### Text block
Several electrode geometries, including but not limited to axial electrodes or radial electrodes, may be employed to optimize the flow, discharge, and electrode erosion properties of the switch. One preferred embodiment, an inline switch with radial insulator, is depicted in FIG. 1. A high voltage pulse is applied to input electrode 10, which is preferably supported by high voltage insulator 20, which is preferably designed to operate at high voltage and high pressures simultaneously. An electric field is generated between the input electrode 10 and output electrode 30. Electrodes 10, 30 are preferably substantially hemispherical. Switch cavity 40 is filled with liquid dielectric at a pressure significantly higher than atmospheric pressure, preferably between about 1000 and 2000 psig. The electric field causes the liquid dielectric between input electrode 10 and output electrode 30 to break down, enabling current to flow between the electrodes, thereby closing the switch. The current flow and resulting plasma causes the high pressure dielectric to form debris comprising carbon and other byproducts between the electrodes. Flowing dielectric enters the switch through inlet 50, preferably flows through hollow electrodes 10, 30 in the direction indicated by the arrow, and exits the switch via outlet 60. The dielectric preferably flows through a recirculating system (not pictured), more fully described below. This flow sweeps the debris out from the center of the electrodes. The breakdown voltage of the switch is determined by the electrode spacing, which is preferably adjusted by moving output electrode 30. Output electrode 30 preferably comprises a threaded assembly to facilitate this adjustment. Sight ports 70, 70′ are preferably used to view and/or record the breakdown process and clearing time of the debris.

FIG. 2 depicts a switch of the present invention having coaxial switch geometry. High voltage is applied to input electrode 100, which are preferably designed to be replaceable. Output electrode 110 is isolated from input electrode 100 by the high pressure liquid dielectric in breakdown region 120, which is preferably contained by annular high pressure insulator 130. One or more field shapers 140 are preferably used to control the electric field distribution across insulator 130. Gap adjuster 150 is preferably threaded and is preferably used to adjust the gap spacing between input electrode 100 and output electrode 110. Micro-bubbles and breakdown contaminants in the liquid dielectric formed by the conducting plasma, which occurs during breakdown of the dielectric, are swept out of breakdown region 120 by the flowing dielectric.

### Assignment 1
Decide whether each statement agrees with the passage on the liquid dielectric switch. Answer yes or no, and quote the words from the passage that settle it: (a) the liquid dielectric in switch cavity 40 is kept near atmospheric pressure; (b) in the coaxial geometry, gap adjuster 150 is preferably threaded; (c) the breakdown voltage is preferably adjusted by moving input electrode 10.
### Assignment 2
Using the passage on the liquid dielectric switch, explain why output electrode 30 preferably has a threaded assembly.
### Assignment 3
From the passage on the liquid dielectric switch, extract the part that opens with the words "FIG. 2 depicts" and closes with "the flowing dielectric.".
The entries that come after the passage on the liquid dielectric switch are separate material.

### Given entries

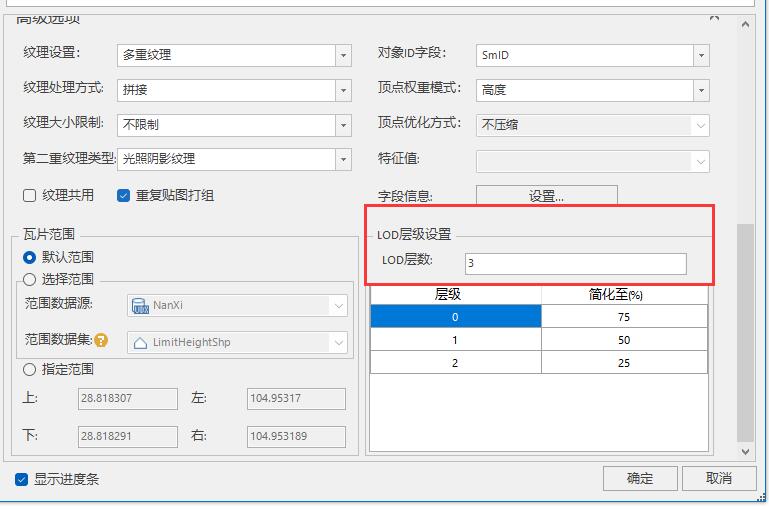Choose the 选择范围 radio option
The height and width of the screenshot is (510, 769).
[30, 279]
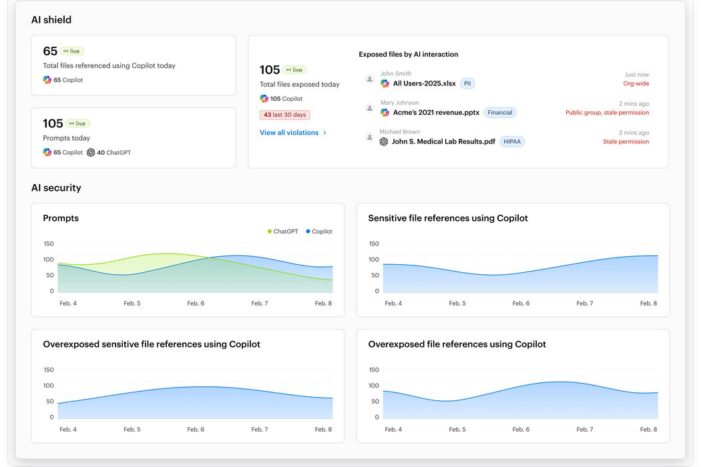Click Michael Brown's user avatar icon
Viewport: 701px width, 467px height.
point(369,137)
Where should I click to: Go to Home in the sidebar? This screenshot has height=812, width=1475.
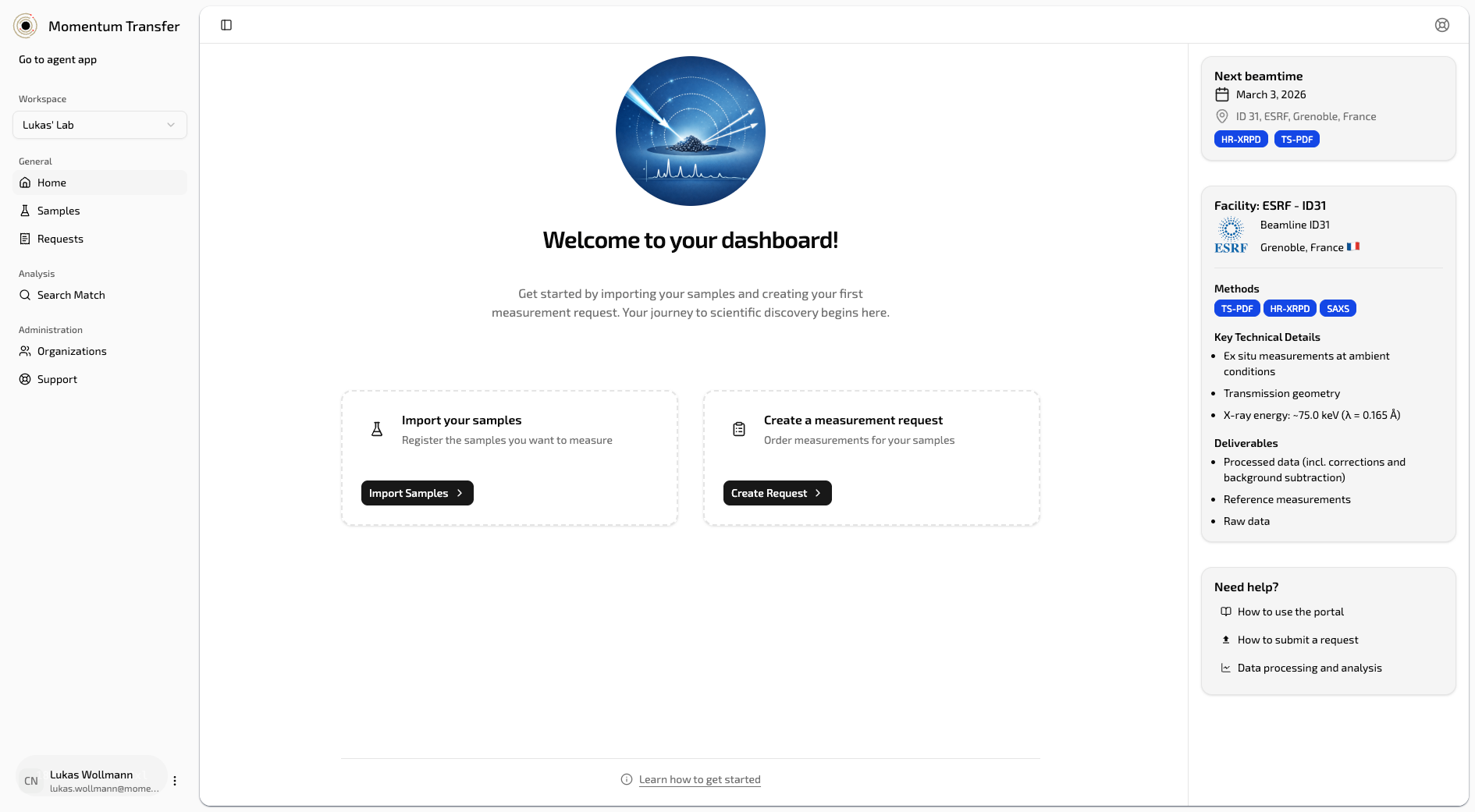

### Exercise solution 1
(a) No: "Switch cavity 40 is filled with liquid dielectric at a pressure significantly higher than atmospheric pressure, preferably between about 1000 and 2000 psig."
(b) Yes: "Gap adjuster 150 is preferably threaded"
(c) No: "The breakdown voltage of the switch is determined by the electrode spacing, which is preferably adjusted by moving output electrode 30."

### Exercise solution 2
The breakdown voltage of the switch depends on the electrode spacing, which is preferably adjusted by moving output electrode 30. The threaded assembly makes this adjustment easier.

### Exercise solution 3
FIG. 2 depicts a switch of the present invention having coaxial switch geometry. High voltage is applied to input electrode 100, which are preferably designed to be replaceable. Output electrode 110 is isolated from input electrode 100 by the high pressure liquid dielectric in breakdown region 120, which is preferably contained by annular high pressure insulator 130. One or more field shapers 140 are preferably used to control the electric field distribution across insulator 130. Gap adjuster 150 is preferably threaded and is preferably used to adjust the gap spacing between input electrode 100 and output electrode 110. Micro-bubbles and breakdown contaminants in the liquid dielectric formed by the conducting plasma, which occurs during breakdown of the dielectric, are swept out of breakdown region 120 by the flowing dielectric.